[Collected data entries]
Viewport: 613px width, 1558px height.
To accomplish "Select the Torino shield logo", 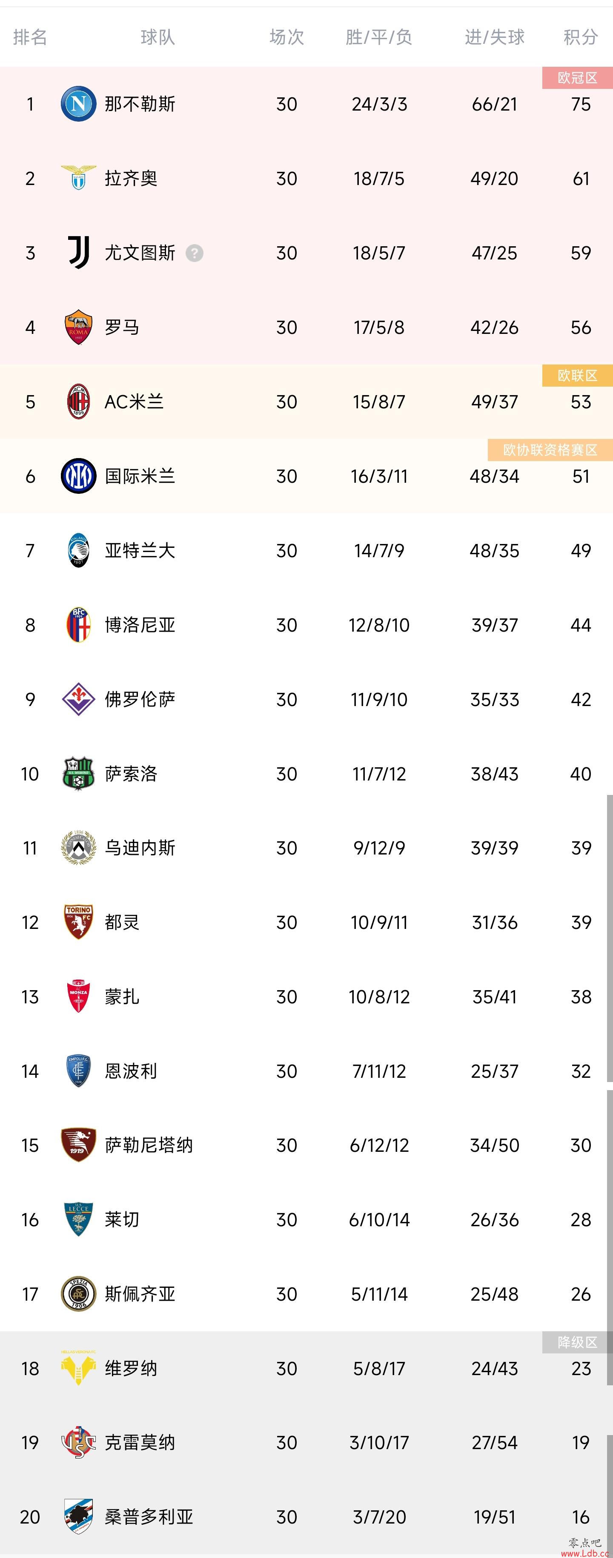I will (79, 922).
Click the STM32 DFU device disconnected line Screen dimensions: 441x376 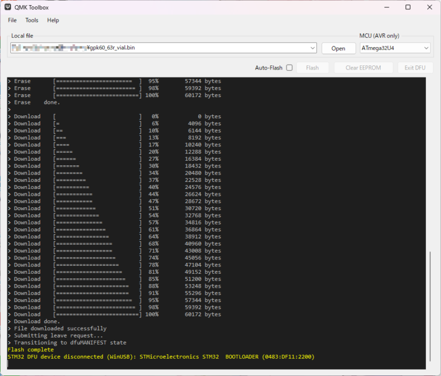point(161,356)
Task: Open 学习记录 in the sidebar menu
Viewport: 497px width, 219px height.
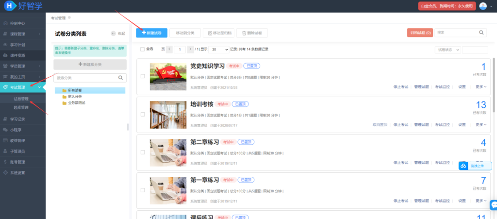Action: [20, 119]
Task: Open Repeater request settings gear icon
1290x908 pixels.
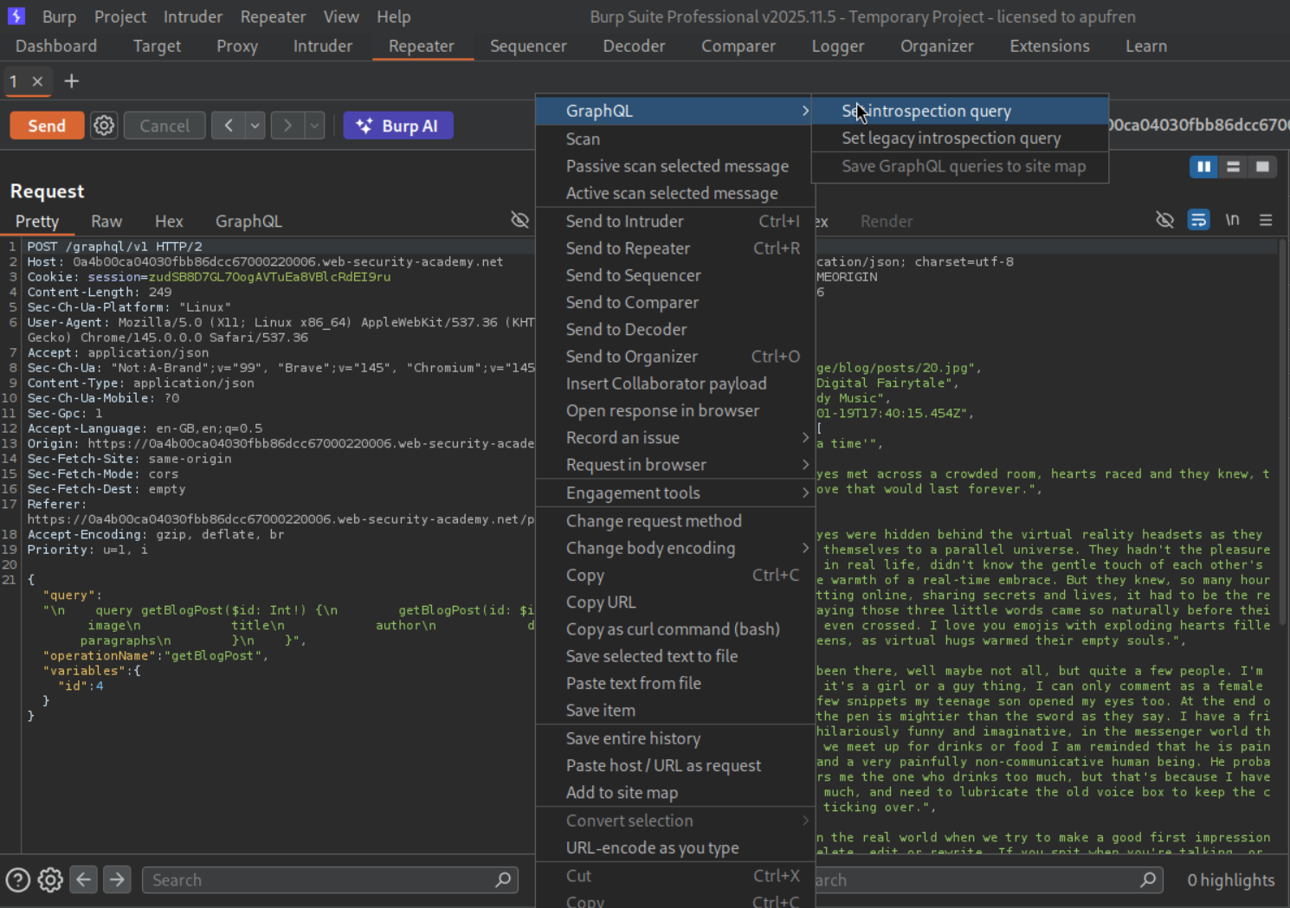Action: (x=104, y=126)
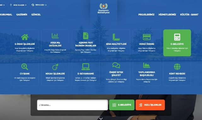Screen dimensions: 202x120
Task: Open the Bize Ulaşın chevron link
Action: click(18, 5)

Work task — Can the lines from the one with "Task: Open 学习记录 in the sidebar menu" to the end of the records above be quoted exactly, both ends included, with every picture omitted?

Task response —
Task: Open 学习记录 in the sidebar menu
Viewport: 497px width, 219px height.
Action: [20, 119]
Task: Open Repeater request settings gear icon
1290x908 pixels.
Action: (x=104, y=126)
Screen dimensions: 202x120
Task: Open the Bize Ulaşın chevron link
Action: click(18, 5)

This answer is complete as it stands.